• **TEXT SECTION**
━━━━━━━━━━━━━━━━
Examining amino acids down to the nanometer

Examining amino acids down to the nanometer

A research team at TU Braunschweig has combined various methods to make a scanning tunneling microscope usable for the surface analysis of peptides.

Aminosäuren im Rastertunnelmikroskop untersuchen
The chemically sensitive measuring tip of the scanning tunneling microscope (purple ball on yellow arrowhead) detects specific amino acids in a peptide chain, comparable to individual pieces of information on a film strip.

Thanks to a mix of methods, a team at the Technical University of Braunschweig has succeeded for the first time in identifying individual amino acids in a peptide by analyzing the surface of the molecule under a microscope. This means that one of the basic building blocks of life can now be examined down to the nanometer. The team, led by physicist Uta Schlickum, reports on the new measurement method in the journal "Nature Communications".

Peptides as short amino acid chains

The difference between peptide and protein seems somewhat arbitrary and depends solely on the size: as long as no more than around 100 amino acids form a chain, it is a peptide. As soon as there are more, experts refer to them as proteins. In biological processes, peptides can be found in all kinds of places - for example as hormones or antibiotics. However, research into exactly how peptides work has so far only been rudimentary. This is also due to the fact that no microscope has yet been able to image the biological components of individual peptides down to the atom.

Scanning tunneling microscope combined with other detection methods

As part of the QuantumFrontiers Cluster of Excellence, the research team led by Uta Schlickum combined various methods to make a scanning tunneling microscope usable for peptide detection. The Braunschweig team collaborated with the Max Planck Institute for Solid State Research in Stuttgart and other international researchers.

Although scanning tunneling microscopes are accurate to the atom, they cannot distinguish between different elements of a molecular structure. Schlickum's team has succeeded in making the measuring tip of the imaging device chemically sensitive and thus specializing it to one of the amino acids in the peptide. With this new type of tip, individual amino acids of the complex biological chains can be seen and identified under the microscope for the first time. According to the researchers, this is a first step towards sequencing peptides on surfaces at the highest spatial resolution.
━━━━━━━━━━━━━━━━
• **INFORMATION SHOWN**
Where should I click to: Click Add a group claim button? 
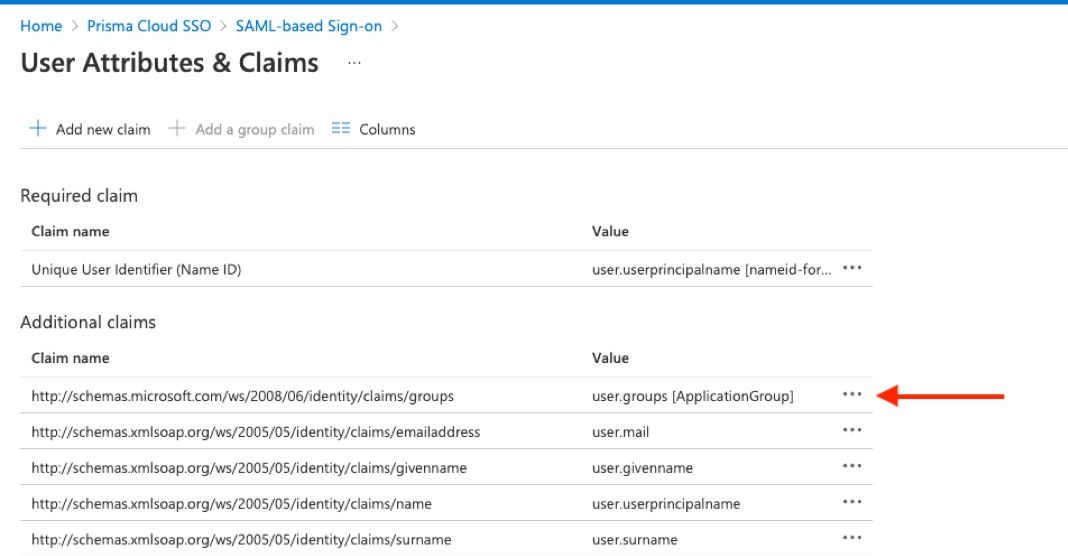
━━━━━━━━━━━━━━━━
• **PROBLEMS TO SOLVE**
• A. According to the peptide article, up to about how many amino acids can a chain contain and still count as a peptide?
• B. Reproduce the passage of the peptide article starting with "A research team" and going on through "a film strip.".
The lines have nothing to do with the peptide article.

• **SOLUTIONS BELOW**
• A. Around 100 amino acids.

• B.
A research team at TU Braunschweig has combined various methods to make a scanning tunneling microscope usable for the surface analysis of peptides.

Aminosäuren im Rastertunnelmikroskop untersuchen
The chemically sensitive measuring tip of the scanning tunneling microscope (purple ball on yellow arrowhead) detects specific amino acids in a peptide chain, comparable to individual pieces of information on a film strip.